* _Problem description_: The lines you should transcribe are those from the one containing "Where should I" to the end of the listing below, exactly, with pictures left out.

* _Provided data_:
Segment Open

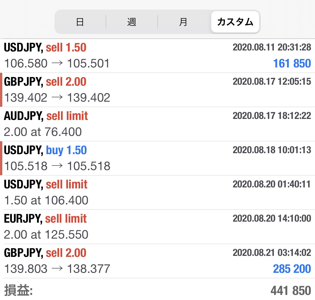The image size is (315, 300).
Task: Tap the 損益 total label
Action: pyautogui.click(x=19, y=290)
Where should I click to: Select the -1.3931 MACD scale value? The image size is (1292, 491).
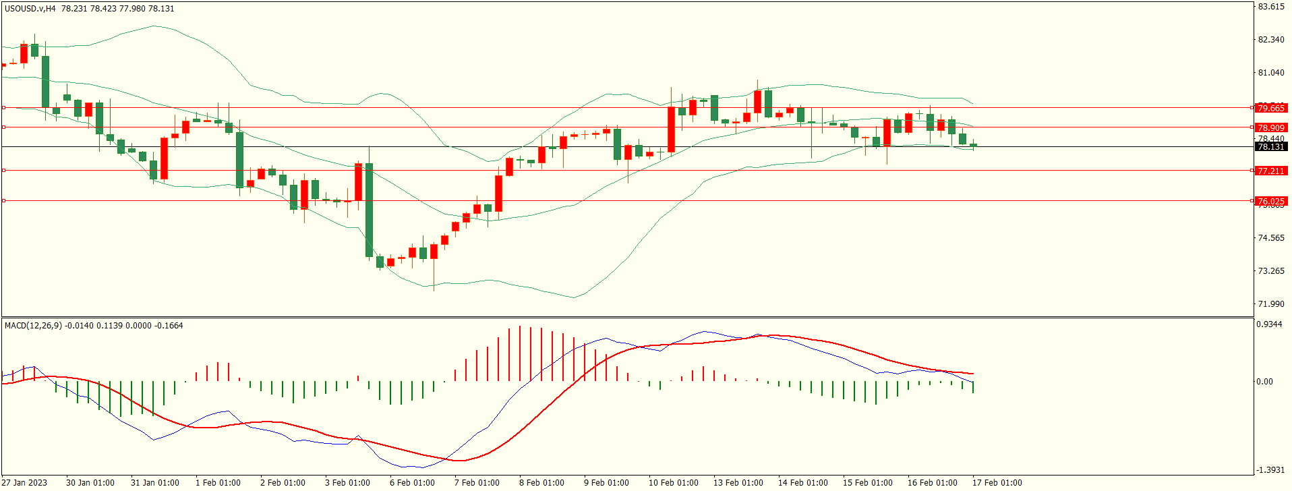[1270, 470]
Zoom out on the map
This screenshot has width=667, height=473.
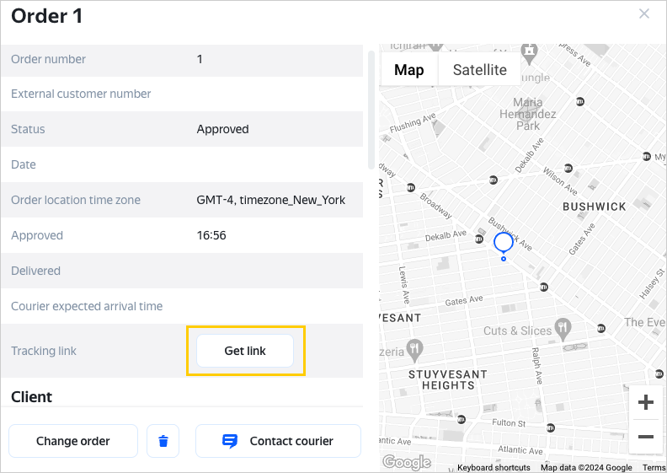pos(646,437)
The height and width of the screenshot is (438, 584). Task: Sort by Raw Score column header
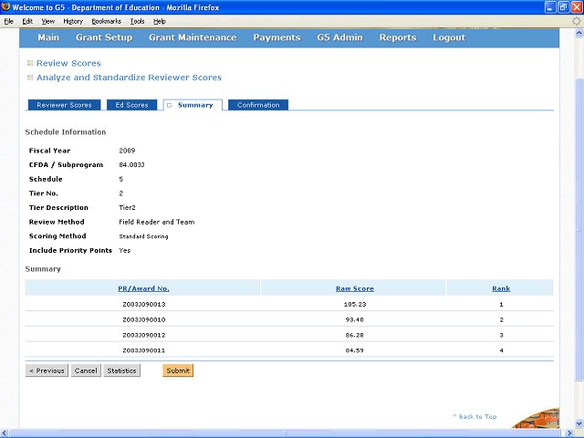354,288
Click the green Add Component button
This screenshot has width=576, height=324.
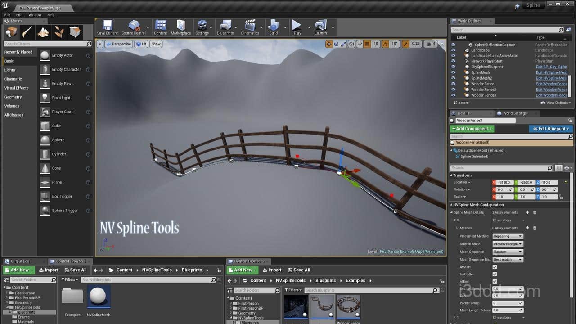pyautogui.click(x=472, y=129)
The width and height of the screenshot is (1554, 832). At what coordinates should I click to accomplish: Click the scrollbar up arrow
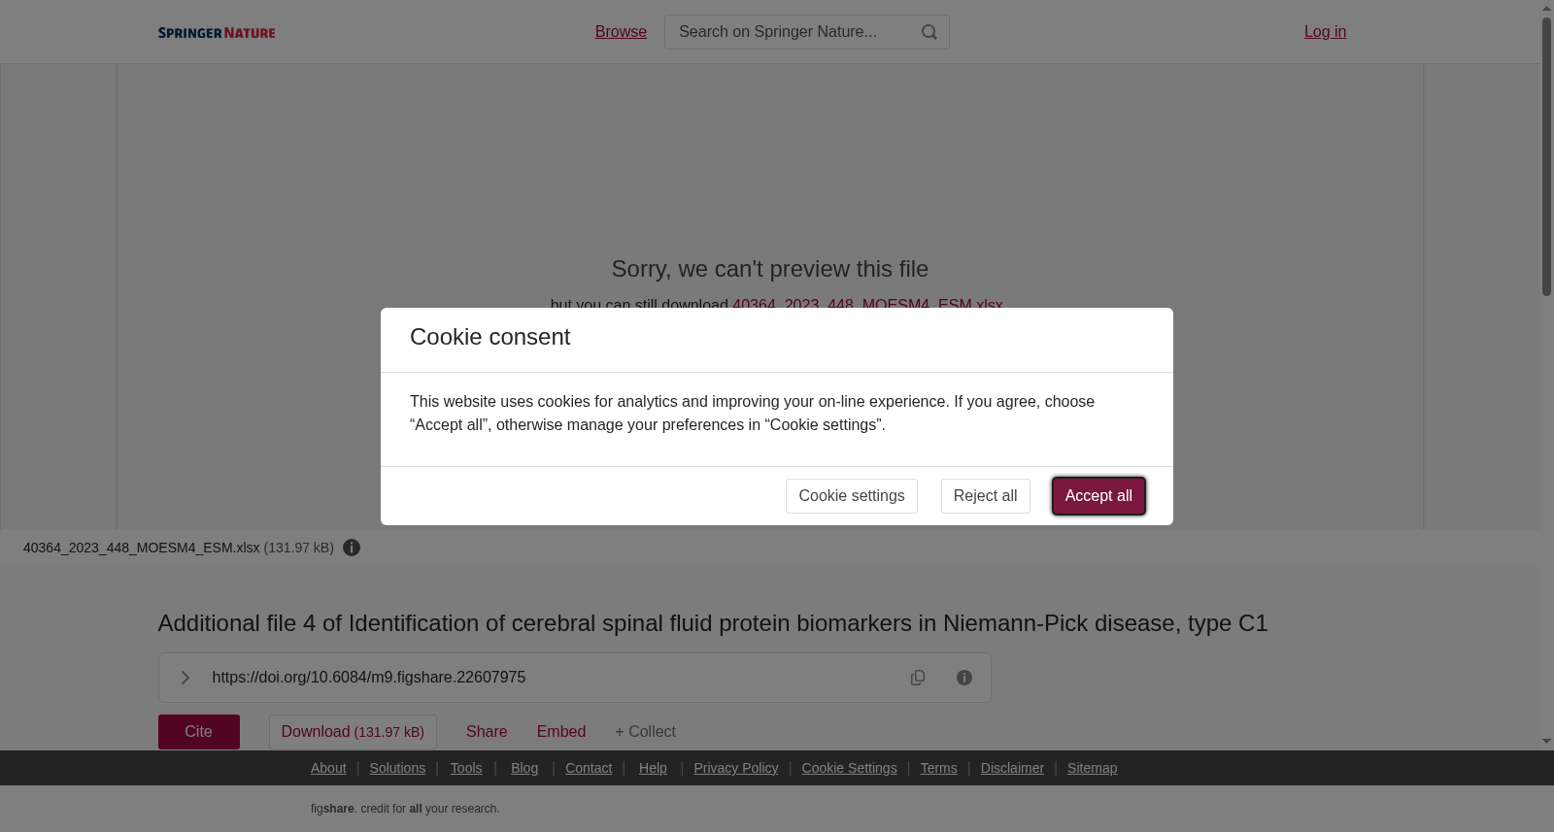click(1546, 8)
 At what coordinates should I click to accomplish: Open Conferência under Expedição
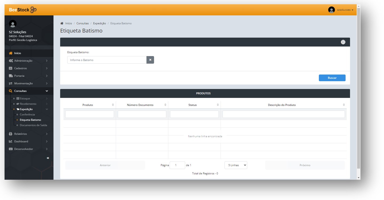(27, 115)
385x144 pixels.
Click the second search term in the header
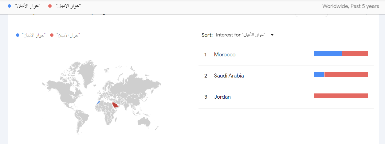tap(68, 6)
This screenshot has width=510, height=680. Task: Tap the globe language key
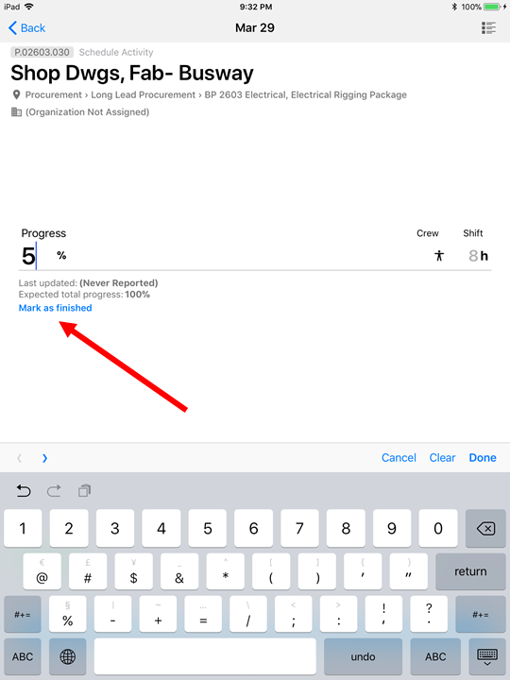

Segment Closed

* _Output for this exercise_:
Where should I click to: Select the -1.3931 MACD scale value? The image size is (1292, 491).
[1270, 470]
Zoom out on the map
This screenshot has width=667, height=473.
pos(646,437)
The height and width of the screenshot is (438, 584). Task: Sort by Raw Score column header
354,288
Click the green Add Component button
This screenshot has width=576, height=324.
pyautogui.click(x=472, y=129)
The width and height of the screenshot is (1554, 832). At what coordinates should I click to accomplish: Click the scrollbar up arrow
click(1546, 8)
 At what coordinates should I click to accomplish: Open Conferência under Expedição
(27, 115)
385x144 pixels.
Click the second search term in the header
tap(68, 6)
This screenshot has width=510, height=680. Task: Tap the globe language key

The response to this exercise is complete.